In 1927 Schrödinger moved to Berlin as Planck's successor. Germany's capital was     
then a centre of great scientific activity and he enthusiastically took part in     
the weekly colloquies among colleagues, many of whom "exceeding him in age and       
reputation". With Hitler's coming to power (1933), however, Schrödinger decided     
he could not continue in Germany. He came to England and for a while held a         
fellowship at Oxford. In 1934 he was invited to lecture at Princeton University     
and was offered a permanent position there, but did not accept. In 1936 he was       
offered a position at University of Graz, which he accepted only after much         
deliberation and because his longing for his native country outweighed his           
caution. With the annexation of Austria in 1938, he was immediately in               
difficulty because his leaving Germany in 1933 was taken to be an unfriendly act.   

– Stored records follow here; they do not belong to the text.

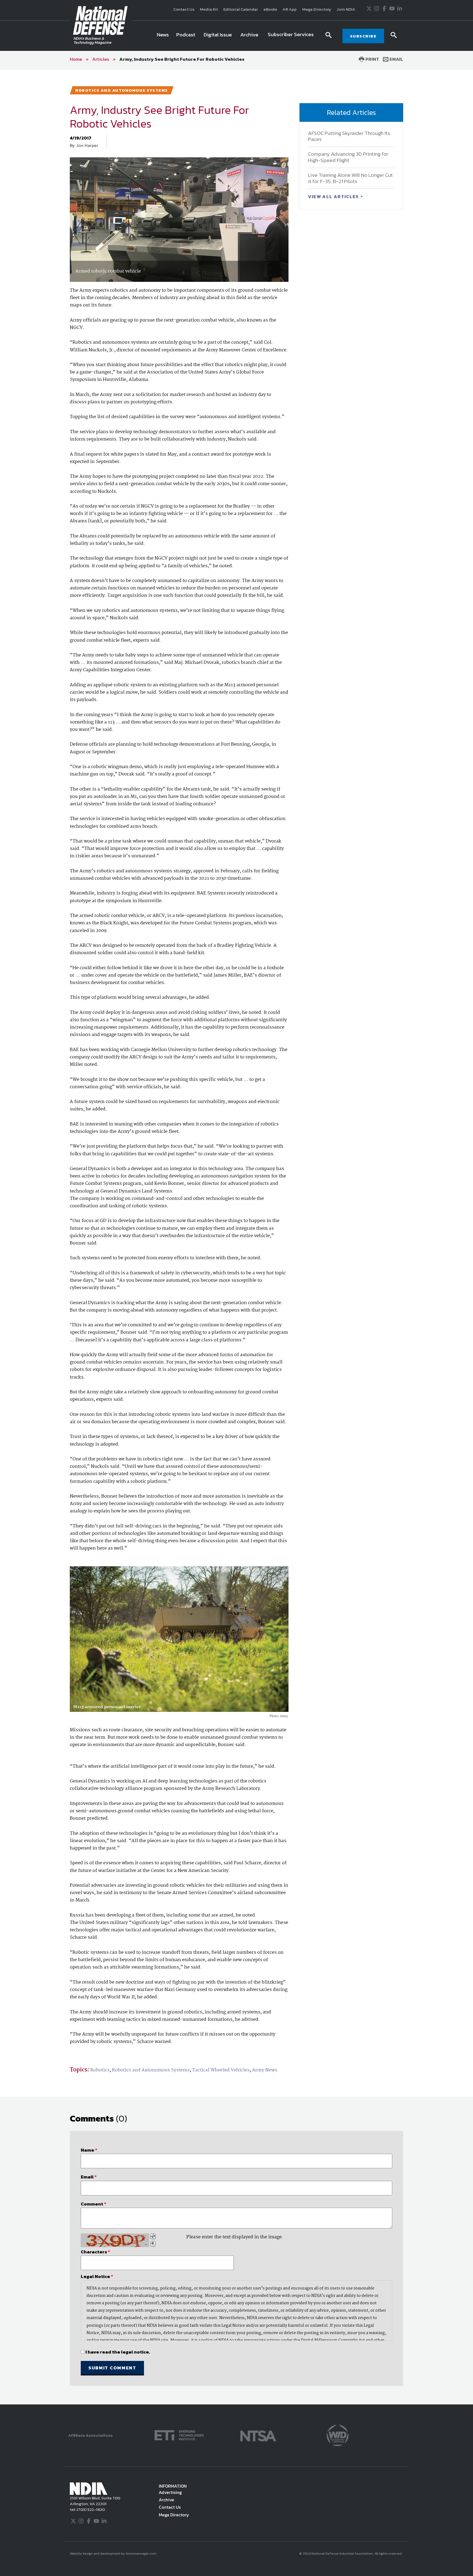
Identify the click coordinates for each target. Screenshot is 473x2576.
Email (395, 59)
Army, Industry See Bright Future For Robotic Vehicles (181, 59)
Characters (95, 2251)
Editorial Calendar (240, 9)
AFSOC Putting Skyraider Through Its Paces (349, 136)
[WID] (337, 2435)
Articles (100, 59)
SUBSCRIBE (363, 36)
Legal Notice (97, 2276)
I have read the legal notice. (117, 2351)
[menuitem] (162, 36)
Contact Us (183, 9)
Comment (93, 2203)
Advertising (170, 2492)
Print (371, 59)
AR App (289, 9)
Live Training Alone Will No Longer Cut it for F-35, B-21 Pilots (350, 178)
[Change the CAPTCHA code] (153, 2236)
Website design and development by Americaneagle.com (113, 2553)
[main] (236, 1237)
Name (89, 2150)
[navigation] (236, 36)
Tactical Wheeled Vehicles (221, 2070)
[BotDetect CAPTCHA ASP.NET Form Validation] (115, 2240)
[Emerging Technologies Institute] (179, 2435)
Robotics (99, 2070)
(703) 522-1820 (90, 2509)
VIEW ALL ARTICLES (334, 196)
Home (76, 59)
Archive (166, 2499)
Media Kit (209, 9)
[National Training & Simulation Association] (258, 2435)
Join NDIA (346, 9)
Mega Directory (316, 9)
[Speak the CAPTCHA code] (153, 2244)
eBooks (270, 9)
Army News (264, 2070)
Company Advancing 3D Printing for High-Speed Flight (348, 157)
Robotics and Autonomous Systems (151, 2070)
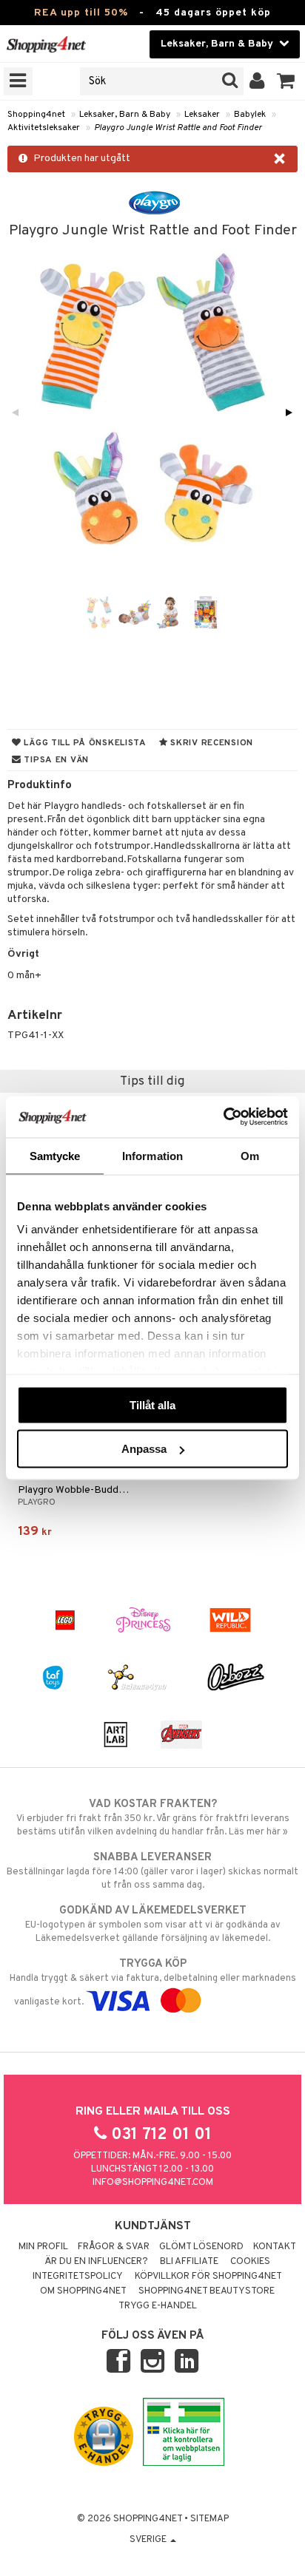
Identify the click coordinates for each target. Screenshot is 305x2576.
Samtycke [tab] (55, 1155)
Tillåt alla (152, 1404)
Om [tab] (250, 1155)
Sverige (149, 2540)
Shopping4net (36, 115)
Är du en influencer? (96, 2262)
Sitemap (209, 2519)
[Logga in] (257, 81)
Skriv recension (210, 743)
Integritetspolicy (78, 2276)
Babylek (250, 115)
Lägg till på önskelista (84, 743)
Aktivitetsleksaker (43, 128)
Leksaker (202, 115)
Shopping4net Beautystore (206, 2291)
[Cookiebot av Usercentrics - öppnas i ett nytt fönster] (223, 1117)
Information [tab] (152, 1155)
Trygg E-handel (157, 2306)
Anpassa (144, 1449)
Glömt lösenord (201, 2247)
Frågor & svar (114, 2247)
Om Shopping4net (83, 2291)
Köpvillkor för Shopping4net (208, 2276)
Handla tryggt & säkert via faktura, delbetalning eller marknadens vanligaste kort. (153, 1982)
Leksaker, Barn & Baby (124, 115)
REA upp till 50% (81, 13)
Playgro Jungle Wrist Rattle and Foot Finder (178, 128)
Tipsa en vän (55, 760)
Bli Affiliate (189, 2262)
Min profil (43, 2247)
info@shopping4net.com (153, 2183)
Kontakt (274, 2247)
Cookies (250, 2262)
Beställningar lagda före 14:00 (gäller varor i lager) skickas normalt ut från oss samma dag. (152, 1871)
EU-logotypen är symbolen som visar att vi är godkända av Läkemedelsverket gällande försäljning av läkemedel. (153, 1924)
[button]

Soon afterwards he managed to escape to Italy, from where he proceeded to Oxford     
and then to University of Ghent. After a short stay he moved to the newly           
created Institute for Advanced Studies in Dublin, where he became Director of       
the School for Theoretical Physics. He remained in Dublin until his retirement       
in 1955.                                                                             
                                                                                     
All this time Schrödinger continued his research and published many papers on a     
variety of topics, including the problem of unifying gravitation and                 
electromagnetism, which also absorbed Einstein and which is still unsolved; (he     
was also the author of the well-known little book "What is Life?", 1944). He         
remained greatly interested in the foundations of atomic physics. Schrödinger       
disliked the generally accepted dual description in terms of waves and particles,   
with a statistical interpretation for the waves, and tried to set up a theory in     
terms of waves only. This led him into controversy with other leading physicists.   
                                                                                     
After his retirement he returned to an honoured position in Vienna. He died on       
the 4th of January, 1961, after a long illness, survived by his faithful             
companion, Annemarie Bertel, whom he married in 1920.